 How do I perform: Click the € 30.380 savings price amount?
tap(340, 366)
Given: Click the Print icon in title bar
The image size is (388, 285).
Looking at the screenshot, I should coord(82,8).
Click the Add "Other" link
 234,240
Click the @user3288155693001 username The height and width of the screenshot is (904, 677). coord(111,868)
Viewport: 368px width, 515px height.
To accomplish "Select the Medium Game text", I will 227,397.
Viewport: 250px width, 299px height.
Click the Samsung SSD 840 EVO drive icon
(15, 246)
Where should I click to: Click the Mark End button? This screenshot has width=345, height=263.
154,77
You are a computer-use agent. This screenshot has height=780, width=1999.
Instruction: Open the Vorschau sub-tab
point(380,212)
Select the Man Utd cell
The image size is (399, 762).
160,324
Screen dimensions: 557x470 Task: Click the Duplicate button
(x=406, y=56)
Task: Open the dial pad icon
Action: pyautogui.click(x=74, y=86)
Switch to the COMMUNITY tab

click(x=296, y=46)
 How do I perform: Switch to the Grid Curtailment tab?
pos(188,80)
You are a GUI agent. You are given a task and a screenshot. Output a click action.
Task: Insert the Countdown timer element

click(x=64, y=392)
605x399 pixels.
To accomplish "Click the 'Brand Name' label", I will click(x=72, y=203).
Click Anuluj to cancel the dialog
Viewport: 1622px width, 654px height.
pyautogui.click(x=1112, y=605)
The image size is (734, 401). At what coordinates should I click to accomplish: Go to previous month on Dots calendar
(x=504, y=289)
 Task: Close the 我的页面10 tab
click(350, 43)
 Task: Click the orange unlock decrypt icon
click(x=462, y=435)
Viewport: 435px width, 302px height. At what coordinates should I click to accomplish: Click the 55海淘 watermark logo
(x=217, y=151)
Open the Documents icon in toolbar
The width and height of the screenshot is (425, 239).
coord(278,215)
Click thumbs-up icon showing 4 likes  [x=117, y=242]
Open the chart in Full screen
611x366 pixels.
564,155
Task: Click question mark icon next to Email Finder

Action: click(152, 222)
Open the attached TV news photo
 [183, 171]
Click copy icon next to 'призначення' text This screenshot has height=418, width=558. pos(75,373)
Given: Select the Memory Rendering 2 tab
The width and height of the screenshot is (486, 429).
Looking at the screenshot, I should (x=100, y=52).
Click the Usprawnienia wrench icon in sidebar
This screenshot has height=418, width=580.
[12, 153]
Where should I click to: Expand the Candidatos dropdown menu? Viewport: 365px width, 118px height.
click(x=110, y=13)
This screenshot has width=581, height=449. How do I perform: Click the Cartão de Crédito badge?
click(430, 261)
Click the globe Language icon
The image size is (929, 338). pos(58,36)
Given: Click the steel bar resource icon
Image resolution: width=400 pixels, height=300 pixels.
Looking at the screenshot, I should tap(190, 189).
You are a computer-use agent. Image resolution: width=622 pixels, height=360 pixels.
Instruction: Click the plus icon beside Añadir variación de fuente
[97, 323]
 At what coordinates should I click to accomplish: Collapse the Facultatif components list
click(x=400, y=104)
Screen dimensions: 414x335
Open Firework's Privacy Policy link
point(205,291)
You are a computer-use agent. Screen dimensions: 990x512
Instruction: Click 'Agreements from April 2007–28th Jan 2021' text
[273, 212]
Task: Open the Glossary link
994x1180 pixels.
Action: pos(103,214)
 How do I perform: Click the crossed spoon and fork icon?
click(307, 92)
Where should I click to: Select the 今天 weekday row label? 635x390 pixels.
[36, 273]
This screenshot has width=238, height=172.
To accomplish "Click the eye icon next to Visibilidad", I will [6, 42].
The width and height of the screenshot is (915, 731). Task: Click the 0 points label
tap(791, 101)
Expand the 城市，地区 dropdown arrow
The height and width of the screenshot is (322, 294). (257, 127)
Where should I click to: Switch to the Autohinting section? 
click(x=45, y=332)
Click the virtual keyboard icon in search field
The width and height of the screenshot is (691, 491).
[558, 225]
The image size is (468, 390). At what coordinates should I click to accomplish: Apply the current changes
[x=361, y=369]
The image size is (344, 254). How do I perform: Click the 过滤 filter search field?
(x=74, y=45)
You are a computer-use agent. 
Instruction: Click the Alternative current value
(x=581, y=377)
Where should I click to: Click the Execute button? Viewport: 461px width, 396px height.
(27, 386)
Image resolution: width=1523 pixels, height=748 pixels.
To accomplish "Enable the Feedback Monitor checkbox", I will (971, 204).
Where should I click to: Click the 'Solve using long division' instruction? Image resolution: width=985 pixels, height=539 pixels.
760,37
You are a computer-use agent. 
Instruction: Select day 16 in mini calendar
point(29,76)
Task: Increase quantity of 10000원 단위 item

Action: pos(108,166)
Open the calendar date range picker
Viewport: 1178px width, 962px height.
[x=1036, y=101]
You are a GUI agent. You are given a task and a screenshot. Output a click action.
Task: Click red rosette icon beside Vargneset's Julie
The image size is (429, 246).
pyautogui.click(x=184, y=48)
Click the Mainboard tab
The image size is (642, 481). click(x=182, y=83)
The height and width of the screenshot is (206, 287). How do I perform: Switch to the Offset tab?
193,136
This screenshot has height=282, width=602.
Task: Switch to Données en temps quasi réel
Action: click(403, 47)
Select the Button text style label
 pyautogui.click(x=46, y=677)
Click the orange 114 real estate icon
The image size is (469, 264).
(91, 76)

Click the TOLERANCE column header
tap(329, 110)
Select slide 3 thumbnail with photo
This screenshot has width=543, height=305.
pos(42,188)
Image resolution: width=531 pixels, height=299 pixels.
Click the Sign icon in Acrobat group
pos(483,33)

**About this task**
Write down exactly every line of the material above up to and including the line containing "Given: Select the Memory Rendering 2 tab".

**Response area**
 How do I perform: Click the € 30.380 savings price amount?
tap(340, 366)
Given: Click the Print icon in title bar
The image size is (388, 285).
Looking at the screenshot, I should coord(82,8).
Click the Add "Other" link
 234,240
Click the @user3288155693001 username The height and width of the screenshot is (904, 677). coord(111,868)
Viewport: 368px width, 515px height.
To accomplish "Select the Medium Game text", I will 227,397.
Viewport: 250px width, 299px height.
Click the Samsung SSD 840 EVO drive icon
(15, 246)
Where should I click to: Click the Mark End button? This screenshot has width=345, height=263.
154,77
You are a computer-use agent. This screenshot has height=780, width=1999.
Instruction: Open the Vorschau sub-tab
point(380,212)
Select the Man Utd cell
The image size is (399, 762).
160,324
Screen dimensions: 557x470 Task: Click the Duplicate button
(x=406, y=56)
Task: Open the dial pad icon
Action: pyautogui.click(x=74, y=86)
Switch to the COMMUNITY tab

click(x=296, y=46)
 How do I perform: Switch to the Grid Curtailment tab?
pos(188,80)
You are a GUI agent. You are given a task and a screenshot. Output a click action.
Task: Insert the Countdown timer element

click(x=64, y=392)
605x399 pixels.
To accomplish "Click the 'Brand Name' label", I will click(x=72, y=203).
Click Anuluj to cancel the dialog
Viewport: 1622px width, 654px height.
pyautogui.click(x=1112, y=605)
The image size is (734, 401). At what coordinates should I click to accomplish: Go to previous month on Dots calendar
(x=504, y=289)
 Task: Close the 我的页面10 tab
click(350, 43)
 Task: Click the orange unlock decrypt icon
click(x=462, y=435)
Viewport: 435px width, 302px height. At what coordinates should I click to accomplish: Click the 55海淘 watermark logo
(x=217, y=151)
Open the Documents icon in toolbar
The width and height of the screenshot is (425, 239).
coord(278,215)
Click thumbs-up icon showing 4 likes  [x=117, y=242]
Open the chart in Full screen
611x366 pixels.
564,155
Task: Click question mark icon next to Email Finder

Action: click(152, 222)
Open the attached TV news photo
 [183, 171]
Click copy icon next to 'призначення' text This screenshot has height=418, width=558. pos(75,373)
Given: Select the Memory Rendering 2 tab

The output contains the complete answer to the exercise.